Although biopsies can be performed at relatively low-risk, an approach using MRI imaging to predict IDH and 1p19q genotype preoperatively is a less expensive and noninvasive alternative. The early identification of IDH and 1p19q status may benefit the prediction of patient’s prognosis and predictive of responsiveness to chemotherapy and radiation.

Several advanced imaging techniques have been shown to predict IDH and/or 1p19q status in gliomas. Most of the previous approaches utilized a single imaging feature or parameter, such as relative cerebral blood volume, sodium, spectroscopy, blood oxygen level-dependence, perfusion and 11C-methionine PET [1925]. However, inclusion of these advanced imaging sequences such as DWI, PWI, MRI spectroscopy and [18F] fluoroethyltyrosine-PET(FET-PET) images may not be useful or reliable for determining genotype of the gliomas compared with conventional MR images [26, 27]. Besides, many of these imaging acquisitions are not routinely obtained in clinical care. In this study, we strived to develop a method solely employing imaging sequences that would be acquired during standard of care in clinical evaluations.

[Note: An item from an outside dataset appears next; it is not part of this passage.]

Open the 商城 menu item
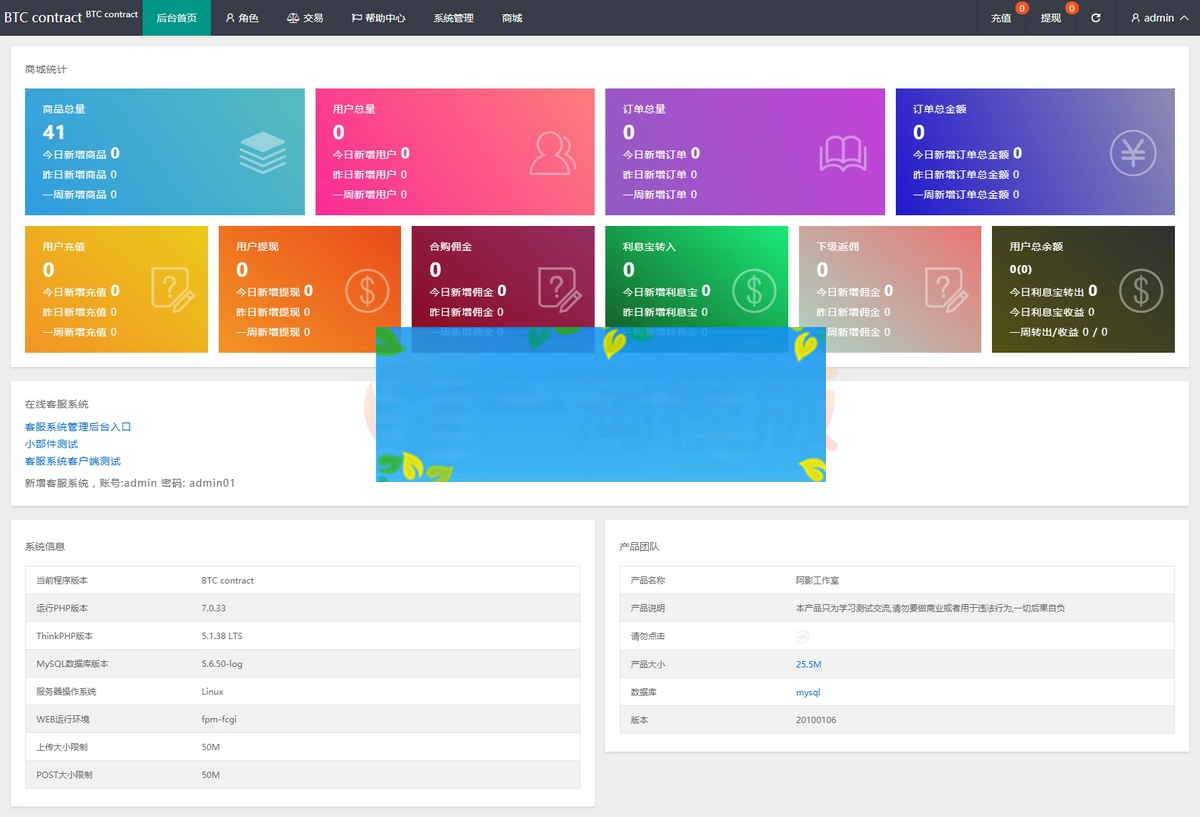This screenshot has width=1200, height=817. [512, 18]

To the best of our knowledge, there are limited studies that predict IDH and 1p19q status utilizing standardized imaging methodology and through large sample size from multiple institutions. We hypothesized that a model integrating features from conventional MRI using a machine-learning approach could diagnose IDH mutation and 1p19q codeletion status and identify specific features relevant to the genotype.

Methods

Patient cohort

The training cohort consisted of patients with histologically confirmed diffuse gliomas treated at Hospital of the University of Pennsylvania (HUP), Brigham and Women’s Hospital (BWH), and Massachusetts General Hospital (MGH). Institutional Review Board (IRB) approval was obtained for the training cohort with waiver of consent. The validation cohort consisted of patients with gliomas who have overlapping clinical and molecular data from The Cancer Genome Atlas (TCGA) and presurgical MR imaging data from The Cancer Imaging Archive (TCIA), an imaging sharing resource that houses images corresponding to TCGA patients [28, 29]. Analysis of the TCGAITCIA cohort is exempt from IRB approval under the TCGAITCIA data use agreements (http:IIcancergenome.nih.gov/abouttcgaIpoliciesIinformedconsent). All patients identified met the following criteria: (i) histo-pathologically confirmed primary grade II-IV glioma according to current WHO criteria, (ii) known IDH genotype, and (iii) available preoperative MR imaging consisting of post-contrast axial T1-weighted (T1 post-contrast) and T2-weighted fluid attenuation inversion recovery (FLAIR) images. Patients whose IDH genotype were not confirmed per criteria (see “Tissue Diagnosis and Genotyping” section below) were excluded (N = 93). Our final patient cohort included 227 patients from HUP, 156 patients from BWH, 155 patients from MGH and 206 patients from TCIA.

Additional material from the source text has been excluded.